Cut Payoll, Save Jobs
By Eric Armstrong on Dec 23, 2008
It's time for the 4-day work week--at least for the next year. Businesses save 20% on their payroll, keep their talent, and workers keep their jobs. What's not to like?
If you're going to be in a company that is forced to cut payroll, it would be hard to find a better one than Sun. I've been through several downsizings here, and I can tell you that in each case, the company did everything possible to prevent it. They reduced janitorial services to every other day, and then moved them to daytime. They implemented every cost-cutting measure they could think of, and only sacrificed people as a last resort.
That kind of concern exists because Sun knows that a knowledgeable workforce is the lifeblood of its business. If you lose that knowledge, you lose a lot of what makes your business run.
That attitude creates the kind of respect for individual effort that makes it a joy to be here. In a lot of ways, it's more like being on a college faculty than it is having a corporate job (but the benefits are way better). So it's a great place to be.
A few years ago, though, the company was in trouble. The company had to make changes to put itself into a more competitive position. It did, and it was beginning to rebound. Then the economy tanked. Through no fault of its own, the company finds itself in a position where it has to repeat those measures, just to survive.
But even though payroll reductions are necessary, there's another way to achieve that goal: Shorten the work week. It's a measure that makes a lot of sense right now, for several reasons.
Reason #1: Reduced Demand for Product
Now that we have a President who is actually worthy of the title, we can expect the kind of action that will actually improve life for the middle class, reversing the trend that has seen a million people a year drop out of it over the last decade.
But there is a substantial delay before even the most effective policies take effect. By all accounts, the current downturn will last for most of 2009, at the very least.
Reason #2: Increased Capacity to Respond to the Upturn
Given the expectation that the economic downturn is temporary, reducing the workweek is a strategy that makes a lot of sense.
When the economy does begin to turn around, the companies that have managed to retain their knowledgeable personnel will be able ramp up their production capacity the quickest. They may then be able to leapfrog their competition.
Reason #3: People will like that option
If you had a choice, which would you choose: Drop your income by 20% and have some extra time on your hands, or take your chances on a 20% reduction in staff, which means that you might lose our job?
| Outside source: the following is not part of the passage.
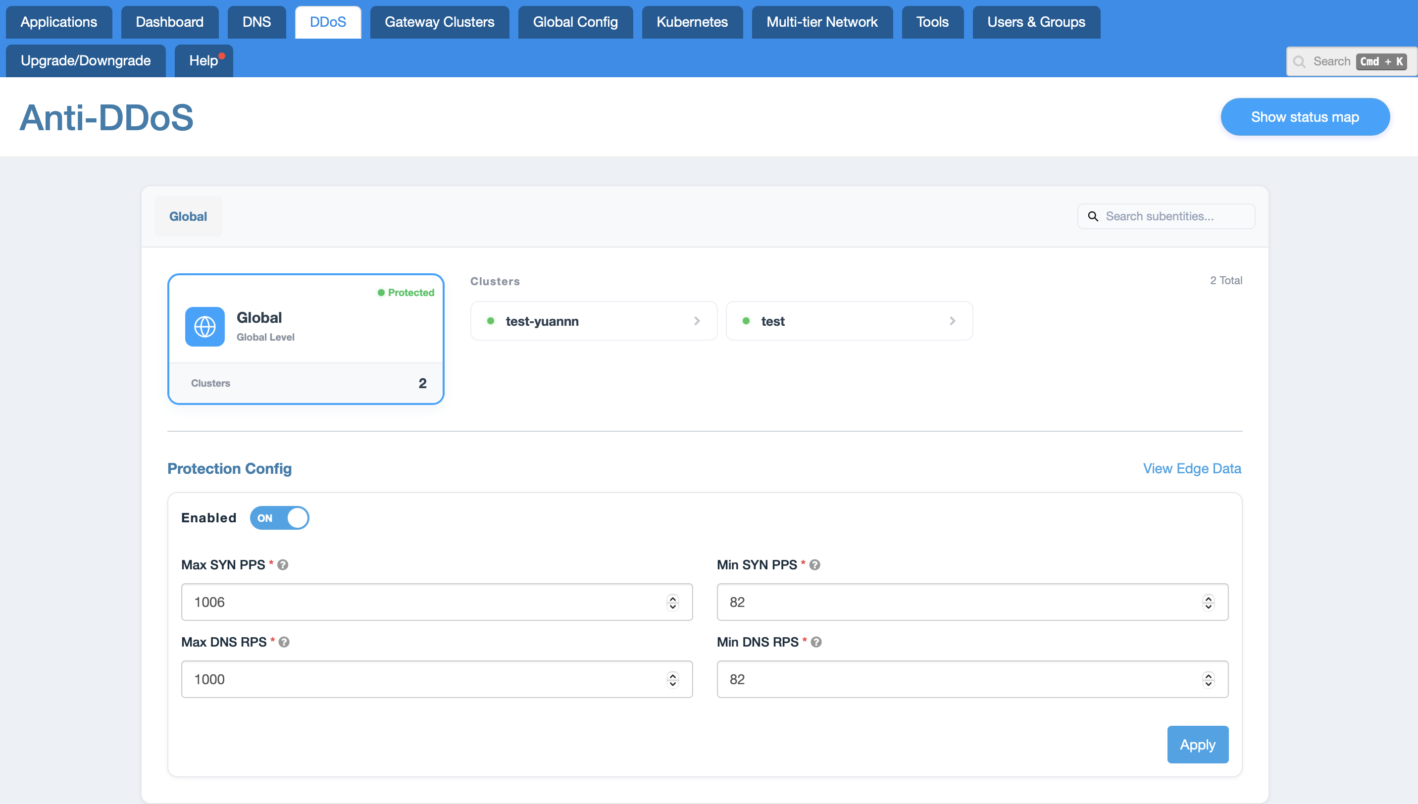The image size is (1418, 804).
Task: Adjust the Min DNS RPS stepper arrows
Action: click(x=1208, y=679)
And, oh by the way, there is a 100% certainty that if you do keep our job, your workload will be increased by 20%. (I went through several layoffs at a previous company, and several here. Not once has the departmental workload dropped off after the downsizing.)
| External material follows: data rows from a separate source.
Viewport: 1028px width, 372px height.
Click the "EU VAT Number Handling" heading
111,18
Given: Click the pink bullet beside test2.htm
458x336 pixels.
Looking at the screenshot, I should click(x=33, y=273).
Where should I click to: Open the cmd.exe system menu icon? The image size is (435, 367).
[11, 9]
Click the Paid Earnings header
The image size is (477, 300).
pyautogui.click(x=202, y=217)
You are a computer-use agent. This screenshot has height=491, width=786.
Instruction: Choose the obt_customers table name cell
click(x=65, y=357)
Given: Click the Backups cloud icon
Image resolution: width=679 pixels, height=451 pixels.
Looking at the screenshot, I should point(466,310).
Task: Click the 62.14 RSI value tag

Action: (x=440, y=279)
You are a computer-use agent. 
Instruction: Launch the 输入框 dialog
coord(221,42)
To my mind, a known loss of income is a lot less stressful than a possible job loss. For one thing, it's something that can happen right away, so it's a known quantity. It's not something that's looming over your head for an indeterminate amount of time. Besides that, (except in rare cases) it's something you can handle.
I can always cut back 20%. I can reprioritize and make adjustments. I'll have to cut back. But I know I'll be able to make the important payments.I'll keep the home, keep the car, keep food on the table, and keep heat in the house. That's what it comes down to, after all. That's the bottom line.
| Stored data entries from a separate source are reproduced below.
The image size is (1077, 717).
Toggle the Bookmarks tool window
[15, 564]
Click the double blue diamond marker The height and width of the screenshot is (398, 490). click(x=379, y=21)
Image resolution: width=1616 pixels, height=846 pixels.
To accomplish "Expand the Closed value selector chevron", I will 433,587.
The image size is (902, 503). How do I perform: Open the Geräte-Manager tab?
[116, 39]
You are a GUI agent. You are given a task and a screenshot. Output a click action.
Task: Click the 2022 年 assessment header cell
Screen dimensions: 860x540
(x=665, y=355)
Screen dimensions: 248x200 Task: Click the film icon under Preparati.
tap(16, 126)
And if people are grateful for keeping their job, they'll be more loyal to the company. That sort of loyalty makes a big difference to future productivity.
Reason #4: It's Overdue
Since the 1930's, our productivity has increased what? 50 times? A hundred and fifty times? So why is the work week still 40 hours? We could be working something like 2 hours a week and have the standard of living we had in the 30's.
Of course, we want more than that, so we don't mind working more--especially when the work is challenging and engaging. Between that and work's social component, many of us would work even if we didn't have to. It's just what we do.
Still, if people are working just as hard as they once were, but productivity has gone up, then we're using all of that productivity gains to produce more, rather than to work less. That's great, if you're a stockholder or highly-paid executive. The company makes more, you make more.
But it's not so great if you're a worker. You're working as long as you were before, but you're not making that much more.
A four-day work week begins to redress the balance. It puts some of the gains in the worker's hands, in the form of more free time.
Reason #5: Socially-Conscious Countries Already Do It
There is no doubt that a shorter work week is more "humane", in many ways. So it's standard practice in countries that are less mesmerized by the mantra "Maximize Profit at any Cost".
In France, for example, every other work week is 4 days long. That creates a "35-hour" week, without requiring people to put in a useless half-day where nothing much gets done.
If a company only needs to trim it's payroll by 10%, that's a strategy to consider. But for a full 20% reduction, the 4-day work week is the way to go.
Reason #6: Three Day Weekends Make Sense
I've always thought that 3-day weekends are great. You get one day to do all the things you need to do. You get another day to go out, engage in activities you enjoy, and have fun. Then you have one more day that you can use to recover from days one and two. That way, you can rest up and start the work week fresh.
I don't know. Maybe I'm strange. But it seems to me that the four-day work week makes a lot of sense.